It's not an American stoory, it's an Oirish oon!
20 July 2000
Warning: Spoilers
A large part of Brad Pitt's genius as a movie star is his ability to pick scripts. "The Devil's Own" certainly indicates a lapse in judgment, but to a Hollywood tough guy, an IRA role is irresistible. You get a leather jacket, a ski mask, a machine gun and a cool accent. The Ulster accent is, as every movie star knows, very easy to master: just randomly scramble your vowel sounds, say "fook's seek" frequently--and you're Oirish!

But far more laughable than the accents are the action scenes, which are so badly choreographed and edited, it's hard to believe the film is a Hollywood product. First there is Sean and Frankie's shootout with "half the fookin' army," which they win. Then they escape because the British forget to watch the back door. Also, there is the mysterious appearance of a vast forest in the middle of downtown Belfast, into which IRA terrorists can easily escape when cornered. Next there is the shootout with Billy Burke, in which Frankie somehow manages to fire three rounds from a double-barrelled shotgun (taking out a sniper who, oddly enough, falls forward from the impact of a shot in the chest), retrieves his pistol and fires the same shot twice--hitting Billy Burke, who for some reason counted to ten before lunging for his own gun.

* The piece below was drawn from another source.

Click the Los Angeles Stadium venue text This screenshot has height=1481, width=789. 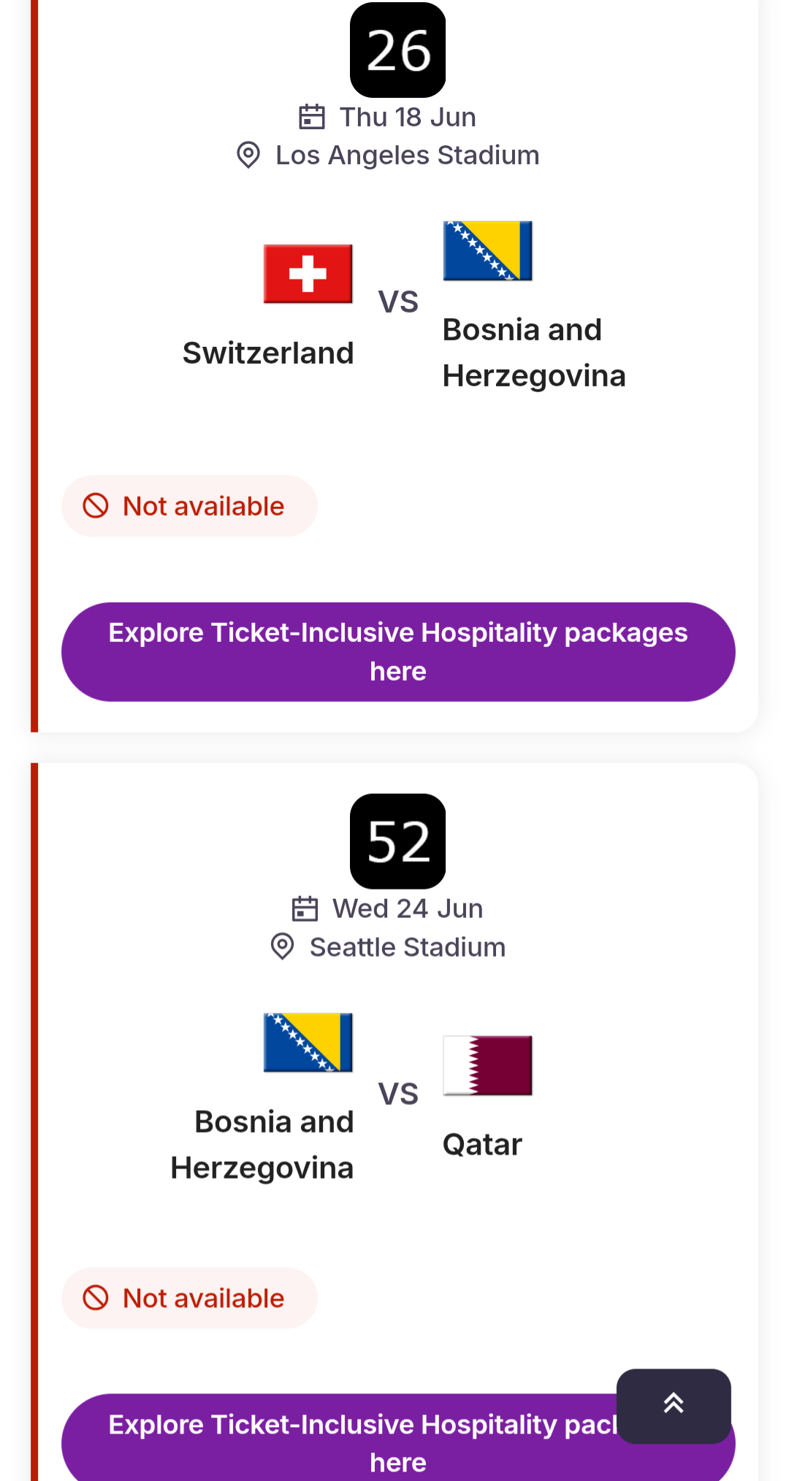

The biggest mistake was in casting Harrison Ford, a lead man who commands $20,000,000 per film, and putting him in a supporting role, which of course had to be rewritten and elevated to a co-lead. The result: instead of a film about an IRA terrorist who comes to the States to buy munitions (which is a good precept), we get a film about a New York cop who's got an IRA terrorist living in his basement. Anyone who initially proposed such a story to the studio would have been turned down, and that would have been fortunate for all involved.

In fairness to Pitt, he did try to walk away from the project, and in order to save face, ridiculed the movie before it hit the theaters, which suggests that he had more sense than anyone else on the set.